I bought a used but fairy new camcorder, but did not come with CD Rom Software, (Digital Photo Navigator Ver. 1.5).
Do I HAVE to use the JVC software to download my HD movies to my PC & to You-tube? 
Is there other software that will reconize it?

I have "windows movie maker", doesn't reconize anything.
I downloaded AVS video editor, doesn't reconize anything.
I've tried most everything in my computer, No go.
You-tube, No go.
I did get a video to work from DivX Player, but that's it, looks bad not HD.

Any Free Software?
Or do I have to buy the old JVC software then pay Ciberlink again to update it?

Thanks, Paul.


----------



## Noyb (May 25, 2005)

Welcome to the TSG Forum.
What is your operating system ?? .. XP .. W7 ??



> I've tried most everything in my computer, No go.
> I did get a video to work from DivX Player, but that's it, looks bad not HD.


?? If you can't see the camera in "My Computer" .. How'd the DivX player play them ??
Are you able to get the videos from the Camera to the Computer ??


----------



## Paulywood (Nov 11, 2010)

Dell 9100, XP system.

Yes, I got off "My Computor" from a MOD File.
thanks, Paul.


----------



## Noyb (May 25, 2005)

Are you able to get the movies from the Camcorder to the Computer ???
The Camcorder should show up in "My Computer" where you can browse the Movie files and copy them to a folder in your computer.


----------



## Paulywood (Nov 11, 2010)

Yes, now I can, figure that out now, but I still can't get them in Movie maker or AVS.


----------



## Noyb (May 25, 2005)

What happens if you try to open a movie file in Windows Movie Maker ??


----------



## Paulywood (Nov 11, 2010)

Movie maker won't reconize, But wait, i just found right now, a way (if i can remember again), i just got one video to work with AVS video editor. 
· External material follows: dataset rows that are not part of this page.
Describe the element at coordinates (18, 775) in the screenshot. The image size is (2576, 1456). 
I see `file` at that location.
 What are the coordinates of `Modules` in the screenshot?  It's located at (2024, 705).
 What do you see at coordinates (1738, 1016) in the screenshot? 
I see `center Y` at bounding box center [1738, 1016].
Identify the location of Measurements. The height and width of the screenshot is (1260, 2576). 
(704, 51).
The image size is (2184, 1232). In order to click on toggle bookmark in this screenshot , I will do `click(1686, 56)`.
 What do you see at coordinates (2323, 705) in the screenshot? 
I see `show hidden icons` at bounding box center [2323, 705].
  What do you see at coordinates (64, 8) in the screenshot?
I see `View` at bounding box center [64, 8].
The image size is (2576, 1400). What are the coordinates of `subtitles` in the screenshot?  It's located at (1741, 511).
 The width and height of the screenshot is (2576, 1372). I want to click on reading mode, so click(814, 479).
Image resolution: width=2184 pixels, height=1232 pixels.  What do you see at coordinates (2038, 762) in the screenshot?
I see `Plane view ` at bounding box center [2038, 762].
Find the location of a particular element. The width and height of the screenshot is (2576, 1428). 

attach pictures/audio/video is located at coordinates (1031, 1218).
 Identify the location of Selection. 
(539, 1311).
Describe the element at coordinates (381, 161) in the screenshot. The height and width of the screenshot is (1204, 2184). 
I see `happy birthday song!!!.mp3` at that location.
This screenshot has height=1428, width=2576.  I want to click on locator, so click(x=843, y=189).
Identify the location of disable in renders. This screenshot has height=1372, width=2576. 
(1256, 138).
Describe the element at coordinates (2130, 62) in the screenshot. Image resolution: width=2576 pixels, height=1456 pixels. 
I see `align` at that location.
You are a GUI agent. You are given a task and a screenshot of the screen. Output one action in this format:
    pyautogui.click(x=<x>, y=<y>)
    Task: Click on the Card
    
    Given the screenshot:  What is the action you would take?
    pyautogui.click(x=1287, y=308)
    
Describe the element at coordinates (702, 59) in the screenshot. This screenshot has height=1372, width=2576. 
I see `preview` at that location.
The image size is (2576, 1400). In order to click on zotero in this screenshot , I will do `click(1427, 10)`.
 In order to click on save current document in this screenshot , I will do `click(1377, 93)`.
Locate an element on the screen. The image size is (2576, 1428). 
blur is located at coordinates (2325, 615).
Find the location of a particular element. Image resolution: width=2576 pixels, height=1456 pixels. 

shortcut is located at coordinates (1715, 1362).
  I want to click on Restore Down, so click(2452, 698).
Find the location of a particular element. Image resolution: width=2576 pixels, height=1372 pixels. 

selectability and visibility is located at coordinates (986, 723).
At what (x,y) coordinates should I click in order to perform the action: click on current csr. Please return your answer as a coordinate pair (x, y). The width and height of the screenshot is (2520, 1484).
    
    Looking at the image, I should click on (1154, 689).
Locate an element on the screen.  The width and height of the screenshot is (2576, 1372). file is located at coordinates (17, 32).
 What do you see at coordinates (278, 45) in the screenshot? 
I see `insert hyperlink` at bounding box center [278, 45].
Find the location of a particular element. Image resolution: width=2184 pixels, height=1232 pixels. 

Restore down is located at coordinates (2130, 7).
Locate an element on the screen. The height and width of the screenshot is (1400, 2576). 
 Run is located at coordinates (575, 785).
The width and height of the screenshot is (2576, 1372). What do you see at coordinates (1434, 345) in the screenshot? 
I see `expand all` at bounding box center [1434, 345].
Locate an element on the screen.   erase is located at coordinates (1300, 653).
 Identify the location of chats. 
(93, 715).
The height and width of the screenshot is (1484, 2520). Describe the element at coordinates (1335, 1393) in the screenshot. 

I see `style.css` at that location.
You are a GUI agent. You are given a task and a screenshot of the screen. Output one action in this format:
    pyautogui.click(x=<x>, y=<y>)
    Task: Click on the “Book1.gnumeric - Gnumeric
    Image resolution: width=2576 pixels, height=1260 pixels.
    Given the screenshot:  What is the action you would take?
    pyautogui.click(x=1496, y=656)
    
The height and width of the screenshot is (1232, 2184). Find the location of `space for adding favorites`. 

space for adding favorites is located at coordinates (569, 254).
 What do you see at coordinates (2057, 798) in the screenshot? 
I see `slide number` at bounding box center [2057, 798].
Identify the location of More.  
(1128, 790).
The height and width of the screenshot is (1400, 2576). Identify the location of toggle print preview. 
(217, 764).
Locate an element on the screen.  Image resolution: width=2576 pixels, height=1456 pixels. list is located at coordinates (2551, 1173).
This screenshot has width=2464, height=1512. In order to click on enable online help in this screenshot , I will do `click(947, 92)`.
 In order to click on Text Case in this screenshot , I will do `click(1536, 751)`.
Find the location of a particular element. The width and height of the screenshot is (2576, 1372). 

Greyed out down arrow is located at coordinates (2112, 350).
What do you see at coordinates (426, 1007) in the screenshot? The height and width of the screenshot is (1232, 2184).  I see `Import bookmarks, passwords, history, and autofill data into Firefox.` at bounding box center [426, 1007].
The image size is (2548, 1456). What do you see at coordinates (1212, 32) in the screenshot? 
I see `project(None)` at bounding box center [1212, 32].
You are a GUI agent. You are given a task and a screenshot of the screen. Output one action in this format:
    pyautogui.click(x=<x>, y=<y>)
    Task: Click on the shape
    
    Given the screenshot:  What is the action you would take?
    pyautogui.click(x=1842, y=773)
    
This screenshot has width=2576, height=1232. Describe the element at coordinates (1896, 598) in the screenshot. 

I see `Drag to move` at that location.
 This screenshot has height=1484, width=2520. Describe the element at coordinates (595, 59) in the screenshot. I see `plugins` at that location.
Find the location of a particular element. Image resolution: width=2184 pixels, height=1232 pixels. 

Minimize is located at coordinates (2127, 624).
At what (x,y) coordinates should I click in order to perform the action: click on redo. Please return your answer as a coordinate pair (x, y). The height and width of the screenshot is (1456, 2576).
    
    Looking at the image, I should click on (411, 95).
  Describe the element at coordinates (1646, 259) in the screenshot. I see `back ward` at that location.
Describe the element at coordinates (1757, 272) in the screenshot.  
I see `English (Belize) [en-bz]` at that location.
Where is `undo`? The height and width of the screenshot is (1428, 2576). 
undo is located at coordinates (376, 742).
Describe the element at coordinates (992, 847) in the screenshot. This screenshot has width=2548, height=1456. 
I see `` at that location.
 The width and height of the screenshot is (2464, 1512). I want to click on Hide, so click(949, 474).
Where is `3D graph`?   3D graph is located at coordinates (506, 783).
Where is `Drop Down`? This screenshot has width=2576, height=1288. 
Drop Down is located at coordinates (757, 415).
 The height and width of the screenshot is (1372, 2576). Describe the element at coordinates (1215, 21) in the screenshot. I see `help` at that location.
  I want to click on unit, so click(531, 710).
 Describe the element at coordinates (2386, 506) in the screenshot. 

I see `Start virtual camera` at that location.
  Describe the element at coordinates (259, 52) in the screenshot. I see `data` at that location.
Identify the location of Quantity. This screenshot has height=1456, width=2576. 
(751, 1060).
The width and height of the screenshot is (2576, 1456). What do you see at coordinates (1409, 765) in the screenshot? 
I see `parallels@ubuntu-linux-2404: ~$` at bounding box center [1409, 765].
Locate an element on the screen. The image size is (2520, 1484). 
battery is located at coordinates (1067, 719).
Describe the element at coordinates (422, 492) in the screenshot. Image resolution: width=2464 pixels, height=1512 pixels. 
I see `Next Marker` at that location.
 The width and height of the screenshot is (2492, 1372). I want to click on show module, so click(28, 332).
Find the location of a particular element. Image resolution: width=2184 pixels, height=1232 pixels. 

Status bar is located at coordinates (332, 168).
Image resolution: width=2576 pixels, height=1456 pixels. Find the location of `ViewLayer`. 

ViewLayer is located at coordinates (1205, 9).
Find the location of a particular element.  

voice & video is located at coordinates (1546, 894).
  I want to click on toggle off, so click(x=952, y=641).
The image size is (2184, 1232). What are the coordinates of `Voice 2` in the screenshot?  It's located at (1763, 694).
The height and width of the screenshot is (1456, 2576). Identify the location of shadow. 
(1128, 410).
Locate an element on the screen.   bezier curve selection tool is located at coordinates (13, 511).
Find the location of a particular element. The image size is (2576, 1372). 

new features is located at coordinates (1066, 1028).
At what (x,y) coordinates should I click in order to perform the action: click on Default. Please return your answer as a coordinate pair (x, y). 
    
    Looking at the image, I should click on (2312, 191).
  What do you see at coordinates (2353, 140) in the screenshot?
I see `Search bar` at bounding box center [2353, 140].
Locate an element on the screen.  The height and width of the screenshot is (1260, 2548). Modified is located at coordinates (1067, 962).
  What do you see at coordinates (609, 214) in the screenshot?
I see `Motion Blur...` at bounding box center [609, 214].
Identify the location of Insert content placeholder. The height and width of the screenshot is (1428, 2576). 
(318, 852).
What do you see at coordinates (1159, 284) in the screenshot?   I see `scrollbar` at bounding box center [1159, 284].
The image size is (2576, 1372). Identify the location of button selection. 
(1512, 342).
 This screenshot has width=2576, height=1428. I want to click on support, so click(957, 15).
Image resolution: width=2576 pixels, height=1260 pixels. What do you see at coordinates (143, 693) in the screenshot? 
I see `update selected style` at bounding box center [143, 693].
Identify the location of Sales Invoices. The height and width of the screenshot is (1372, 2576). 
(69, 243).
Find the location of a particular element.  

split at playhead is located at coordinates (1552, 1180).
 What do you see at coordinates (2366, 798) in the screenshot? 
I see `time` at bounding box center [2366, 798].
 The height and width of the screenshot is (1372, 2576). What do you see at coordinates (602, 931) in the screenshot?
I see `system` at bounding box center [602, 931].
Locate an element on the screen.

Give a few more hours, I might have some other questions.
Thanks, for your help for now, unless you have other tips. 
Paul.


----------



## Noyb (May 25, 2005)

I think I'm having the same problem with my new Sony DCR SX63 ..
The Camcorder uses a MPEG2 Video format and XP's Movie Maker can't see a MPEG2 format video.
It doesn't appear that M$ is interested in updating Movie maker so it works.

M$ Media Player can view the movie .. And my old sonic software can author DVDs from the MPEG2 videos.
Sony's software to convert will not run in my XP system .. (Because I refuse to update to XP SP3).

If this sounds like the same problem .. I can show you a workaround ..
It involves converting the MPEG2 to MPEG1 for WMM ..
The problem is .. This takes some computer time to batch convert the video files to something WMM can use.

I was having to do this for all my Utubes .. Before M$ finally updated Windows 7's Movie Maker so it works.


----------